Alasan pertama, terkait dengan diksi "toxic" atau racun, saya lebih sepakat dengan diksi "drug" atau "herb". Kalau di gabungkan menjadi "drug positivity" atau "herb positivity". Alasan penggunaan kata drug (obat) atau herb (jamu) lebih pas bila digabungkan dengan positivity, jika diletakkan dalam konteks konten nasehat atau berempati kepada seseorang atau teman terdekat kita yang lagi mengalami musibah/cobaan.
Alasan kedua, penggunaan diksi "positivity" atau berfikir positif atau berkata - kata yang positif. Menurut saya perlu ada syarat agar diksi "positivity" bisa kita pakai.
Adapun syarat -- syaratnya -- menurut saya -- syarat pertama, sesuai dengan situasi dan kondisi teman yang diberi nasehat. Jadi ketika situasi dan kondisinya tidak atau kurang mendukung tidak tidak bisa memakai diksi "positivity".
Syarat kedua, terkait bagaimana cara menyampaikan pesan atau nasehat. Ketika kita menyampaikan pesan atau nasehat, tidak dengan keikhlasan, tidak dari ketulusan hati nurani yang paling dalam, konteks "positivity" tidak bisa dipakai.
Syarat ketiga, adalah action dari pemberi nasehat atau pembawa pesan . Seorang pembawa nasehat "positivity" ini, harus faham dengan psikologi yang diberi nasehat.
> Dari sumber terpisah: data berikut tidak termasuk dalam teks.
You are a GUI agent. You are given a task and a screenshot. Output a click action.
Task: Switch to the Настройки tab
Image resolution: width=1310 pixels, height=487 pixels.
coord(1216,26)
Apakah harus berkata -- kata, ataukah lebih baik diam saja, atau lebih baik menjadi pendengar setia saja atau harus melakukan gerakan tubuh lainnya, seperti merangkul , membelai rambut, atau mengusap air mata dan sebagainya.
Jadi kesimpulan saya, kalau perbuatan, atau kata -- kata penasehat kepada temannya malah tambah menyakitkan atau menjadi racun atau "toxic", berarti itu bukan "positivity". Dalam nalar pemikiran paling liar saya, positivity akan menjadikan obat atau "drug" dan jamu atau "herb". Diperkuat lagi bahwa fakta "positivity" tidak melulu tergantung pada konten kalimat yang di ucapkan oleh penasehat saja, tetapi konten ini harus di dukung tiga syarat yang saya utarakan di atas tadi.
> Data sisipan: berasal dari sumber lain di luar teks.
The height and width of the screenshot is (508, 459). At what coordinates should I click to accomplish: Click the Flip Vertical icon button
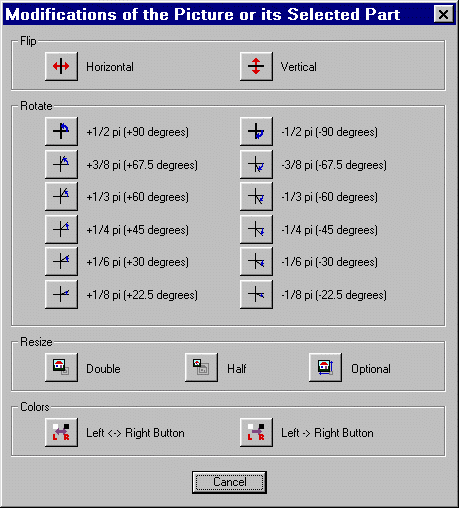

Logika berfikir ini, persis saya dapat ketika berdiskusi tentang "Budaya". Pada waktu itu, ada seorang Budayawan dari Yogyakarta yang mempunyai pandangan bahwa sesuatu yang bermuatan negatif bukan termasuk budaya, contohnya malas. Budaya adalah hasil cipta, karsa, karya manusia yang bersifat positif. Demikian pula terkait "toxic positivity" menurut saya, sebagai orang kecil, orang desa yang punya pemikiran simpel terkait hal -- hal yang bersifat positif tidak akan menimbulkan racun, asalkan konten positif memenuhi tiga syarat diatas tadi.
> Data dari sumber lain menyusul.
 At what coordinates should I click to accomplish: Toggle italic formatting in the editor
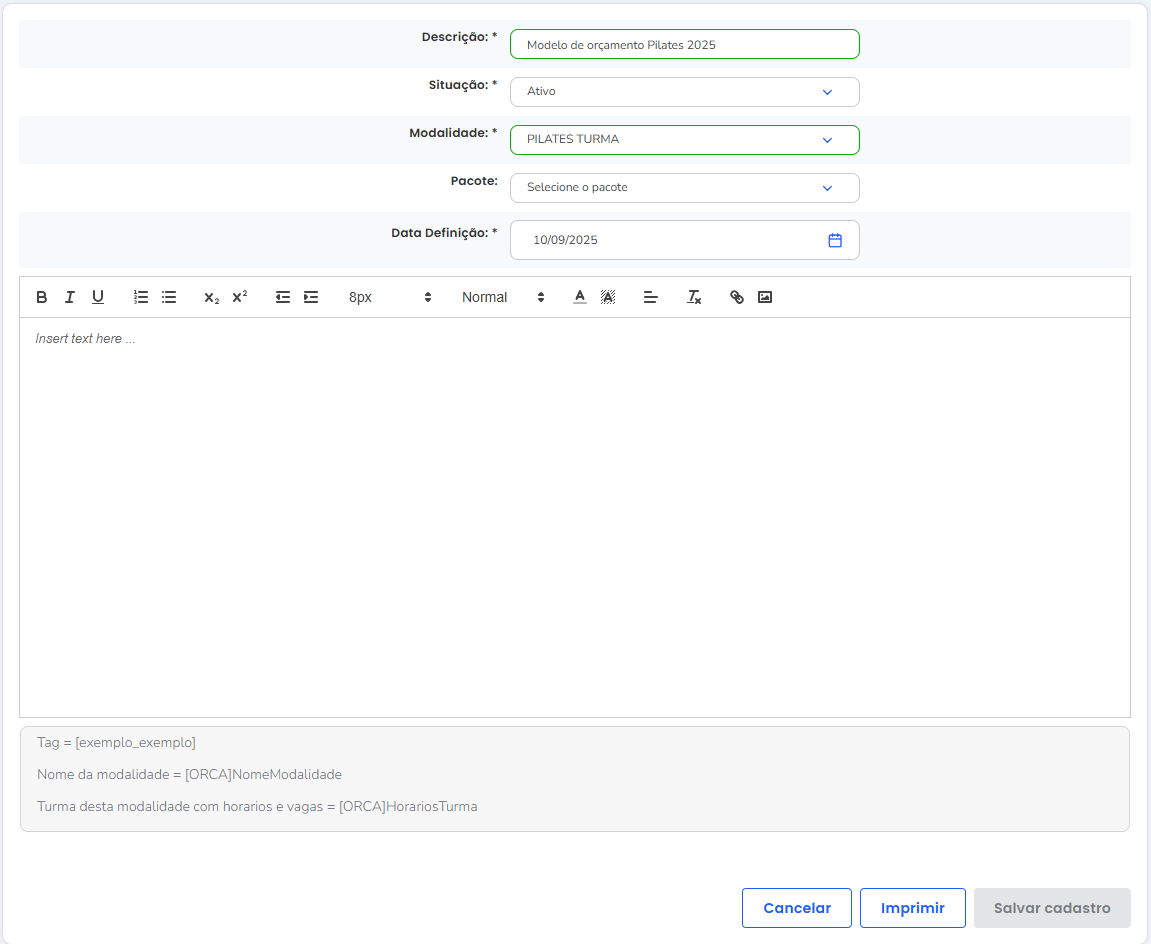70,297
Tidak mungkin "positivity" dapat menjadi racun, kalau menjadi obat atau jamu ya. Karena prinsip kerja dari obat atau jamu, pahit duluan sehat kemudian. Bisa jadi konten "positivity" yang tidak memenuhi 3 syarat : situasi dan kondisi teman yang dinasehati, cara penyampaian kepada teman yang dinasehati, gerak tubuh/gimmick penasehat.
Sekali lagi, ini hanya soal kegelisan saya saja, dilihat dari perspektif warga desa, wong cilik yang kurang wawasan, jadi bila ada yang kurang pas anggap saja seperti nyanyian ombak di Pantai Parangtritis di kala siang bolong. No debat. Titik.